[PASSAGE FOR REVIEW]:

Garbage In, Garbage Out: How Purportedly Great Machine Learning Models can be Screwed Up by Bad Data

As processing power and deep learning techniques have improved, deep learning has become a powerful tool to detect and classify increasingly complex and obfuscated malware at scale.

A plethora of white papers exist touting impressive malware detection and false positive rates using machine learning – often deep learning. However, virtually all of these rates are only shown in the context of a single source of data the authors choose to train and test on. Accuracy statistics are generally the result of training on a portion of some dataset (like VirusTotal data), and testing on a different portion of the same dataset. But model effectiveness (specifically detection rates in the extremely low false-positive-rate region) may vary significantly when used on new, different datasets – specifically, when used in the wild on actual consumer data.

In this presentation, I will present sensitivity results from the same deep learning model designed to detect malicious URLs, trained and tested across 3 different sources of URL data. After reviewing the results, we’ll dive into what caused our results by looking into: 1) surface differences between the different sources of data, and 2) higher level feature activations that our neural net identified in certain data sets, but failed to identify in others.

Deep learning uses a massive amount of unseen complex features to predict results, which enables them to fit beautifully to datasets. But it also means that if the training and testing data is even slightly biased with respect to the real-world test case data, some of those unseen complex features will end up damaging accuracy instead of bolstering it. Even with great labels and a lot of data, if the data we use to train our deep learning models doesn’t mimic the data it will eventually be tested on in the wild, our models are likely to miss out on a lot.

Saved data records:

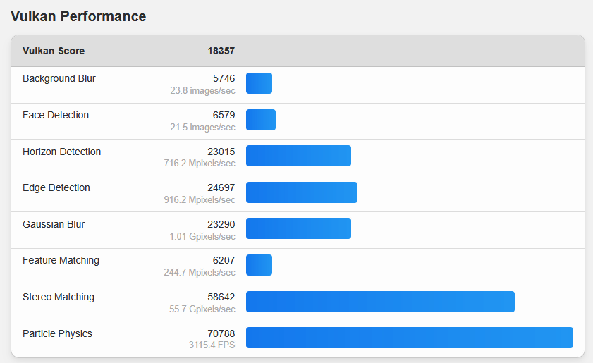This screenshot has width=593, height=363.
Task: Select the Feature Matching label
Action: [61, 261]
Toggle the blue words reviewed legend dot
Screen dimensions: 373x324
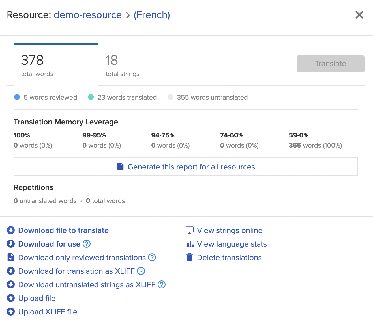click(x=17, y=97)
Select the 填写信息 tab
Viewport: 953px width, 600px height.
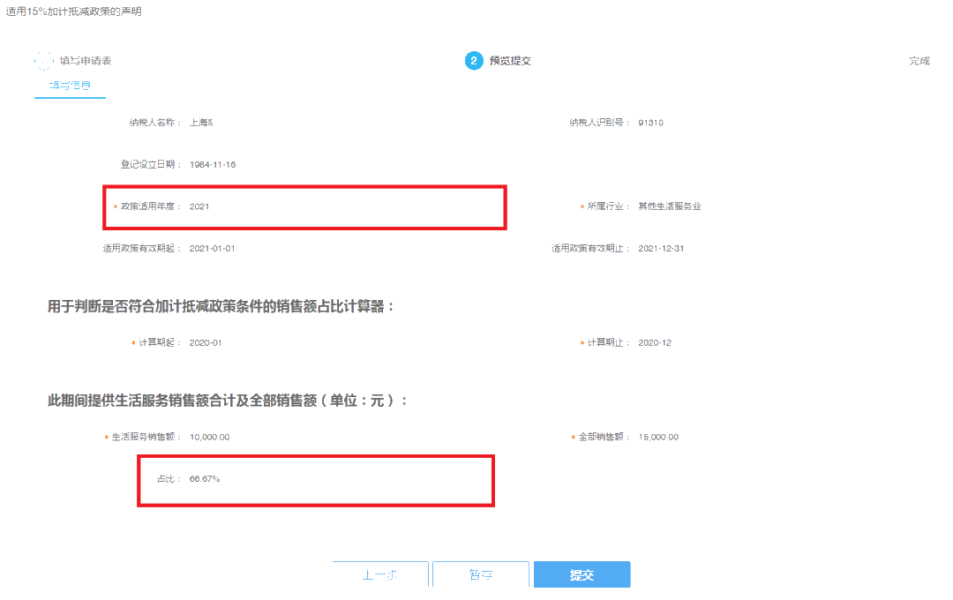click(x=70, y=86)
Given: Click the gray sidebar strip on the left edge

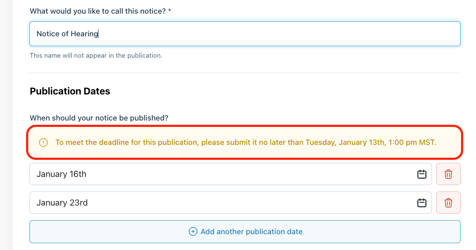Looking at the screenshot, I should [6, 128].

[REQUIRED ACTION]:
Reproduce the stretch from "As processing power" through "actual consumer data." from the piece on bad data in machine learning.

[ANSWER TO THE EXERCISE]:
As processing power and deep learning techniques have improved, deep learning has become a powerful tool to detect and classify increasingly complex and obfuscated malware at scale.

A plethora of white papers exist touting impressive malware detection and false positive rates using machine learning – often deep learning. However, virtually all of these rates are only shown in the context of a single source of data the authors choose to train and test on. Accuracy statistics are generally the result of training on a portion of some dataset (like VirusTotal data), and testing on a different portion of the same dataset. But model effectiveness (specifically detection rates in the extremely low false-positive-rate region) may vary significantly when used on new, different datasets – specifically, when used in the wild on actual consumer data.